Thursday, September 10, 2020

 AI, Machine Learning, Data Governance

Artificial Intelligence, machine Learning hav continued to penetrate all walks of life and technology has undergone tremendous amount of changes. It is being said that Data is the new oil which actually has propelled AI and ML to greater heights. In order to use AI and ML more effectively in the business today, it is imperative that all the stakeholders, consumers and technologists understand the importance of data. There should be very good collaboration between all the parties involved to make good use of data and take it forward to use AI and ML effectively. For data to be used effectively in an organization, we need proper guardrails to source the data, clean the data, remove unwanted data, store and provision data to various users. Here is where data governance comes in, there has to be a enterprise wide appreciation for having such process and standard. It should come off as process heavy or bureaucratic but something that is efficient and at the same able to manage data effectively. As organizations grow, there is going to be a vertical and horizontal implementation of data governance and both of them need to be in sync. This in turn is very essential for AI and ML efforts because it will make the outcomes more meaningful to the organization. In addition better contexts would be defined which will make the AI and ML projects more viable and reduce inefficiencies and provide cost benefits.

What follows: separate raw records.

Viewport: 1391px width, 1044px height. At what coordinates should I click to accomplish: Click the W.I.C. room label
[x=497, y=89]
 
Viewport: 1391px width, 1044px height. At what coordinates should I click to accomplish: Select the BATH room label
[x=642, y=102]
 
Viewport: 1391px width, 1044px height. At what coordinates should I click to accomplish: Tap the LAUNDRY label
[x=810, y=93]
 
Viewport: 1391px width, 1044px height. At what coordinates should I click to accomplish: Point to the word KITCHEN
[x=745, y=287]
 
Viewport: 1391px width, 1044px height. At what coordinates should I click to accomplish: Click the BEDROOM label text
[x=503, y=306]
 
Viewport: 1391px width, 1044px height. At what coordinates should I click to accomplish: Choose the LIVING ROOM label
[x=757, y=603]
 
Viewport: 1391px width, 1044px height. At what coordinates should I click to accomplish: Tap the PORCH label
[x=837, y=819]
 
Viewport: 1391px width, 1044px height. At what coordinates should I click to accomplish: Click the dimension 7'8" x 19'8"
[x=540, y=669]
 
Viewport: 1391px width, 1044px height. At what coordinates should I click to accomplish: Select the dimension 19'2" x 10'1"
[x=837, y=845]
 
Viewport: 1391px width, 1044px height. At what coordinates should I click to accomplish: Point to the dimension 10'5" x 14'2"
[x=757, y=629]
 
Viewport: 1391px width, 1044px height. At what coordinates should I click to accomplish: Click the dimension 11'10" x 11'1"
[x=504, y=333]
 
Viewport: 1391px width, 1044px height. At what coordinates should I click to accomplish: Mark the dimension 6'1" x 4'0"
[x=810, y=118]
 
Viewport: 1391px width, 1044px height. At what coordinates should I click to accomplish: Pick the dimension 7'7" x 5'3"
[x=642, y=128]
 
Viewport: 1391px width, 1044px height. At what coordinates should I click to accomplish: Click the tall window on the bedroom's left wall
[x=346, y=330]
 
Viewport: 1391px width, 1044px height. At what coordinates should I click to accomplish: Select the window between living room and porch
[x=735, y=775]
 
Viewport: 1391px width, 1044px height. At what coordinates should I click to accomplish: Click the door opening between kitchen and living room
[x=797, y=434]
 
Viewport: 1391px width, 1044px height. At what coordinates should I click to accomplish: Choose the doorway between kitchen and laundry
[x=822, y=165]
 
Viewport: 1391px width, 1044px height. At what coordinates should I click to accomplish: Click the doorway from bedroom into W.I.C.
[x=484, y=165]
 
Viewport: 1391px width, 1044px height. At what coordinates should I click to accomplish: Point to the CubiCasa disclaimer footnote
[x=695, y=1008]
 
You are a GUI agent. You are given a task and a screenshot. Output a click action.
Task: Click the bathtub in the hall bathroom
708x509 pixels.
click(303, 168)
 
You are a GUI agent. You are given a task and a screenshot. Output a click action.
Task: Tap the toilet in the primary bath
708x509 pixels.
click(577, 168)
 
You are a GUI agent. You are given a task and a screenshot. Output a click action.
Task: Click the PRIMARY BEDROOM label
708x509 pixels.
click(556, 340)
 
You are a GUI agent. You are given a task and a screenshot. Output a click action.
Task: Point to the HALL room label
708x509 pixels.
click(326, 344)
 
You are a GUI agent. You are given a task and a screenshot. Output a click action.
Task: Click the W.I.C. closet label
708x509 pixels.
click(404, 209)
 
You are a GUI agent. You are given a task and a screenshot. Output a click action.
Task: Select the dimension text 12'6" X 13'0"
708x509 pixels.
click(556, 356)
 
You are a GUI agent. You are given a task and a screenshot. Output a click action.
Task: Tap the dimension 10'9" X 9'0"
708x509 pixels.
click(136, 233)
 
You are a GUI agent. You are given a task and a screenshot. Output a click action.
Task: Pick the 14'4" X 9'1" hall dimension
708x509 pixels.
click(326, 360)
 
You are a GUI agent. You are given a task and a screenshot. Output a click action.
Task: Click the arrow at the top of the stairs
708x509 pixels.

One of the important step in achieving the above mentioned steps is to have very data cataloguing measures , persist all the logical, business entities, lineage of all the data being sourced to be all in place. The data also need to be classified as NPI or non NPI depending on the business context. In today's world majority of the work mentioned above is manual and a lot of time is spent in trying to get SME inputs and approval. This causes time delays and project cost increase, this can be alleviated by using data discovery tools that are available today. The are quite a few tools available but the one i have  started to look more into the capabilities is the tool from Atlan: https://atlan.com/. atlan provides an excellent platform for performing Data Discovery, Lineage, Profiling, Governance and exploration. In what i have seen with the tool and the demo provided to me, the whole data life cycle has been very nicely captured.The user interface is very intuitive and the tool also helps the user navigate through the different screens without any technical inputs needed. The search is very google like in terms of looking up the different data assets that are available. I will be doing some more use cases and deep dive into the tool in the next couple of weeks and will provide more updates.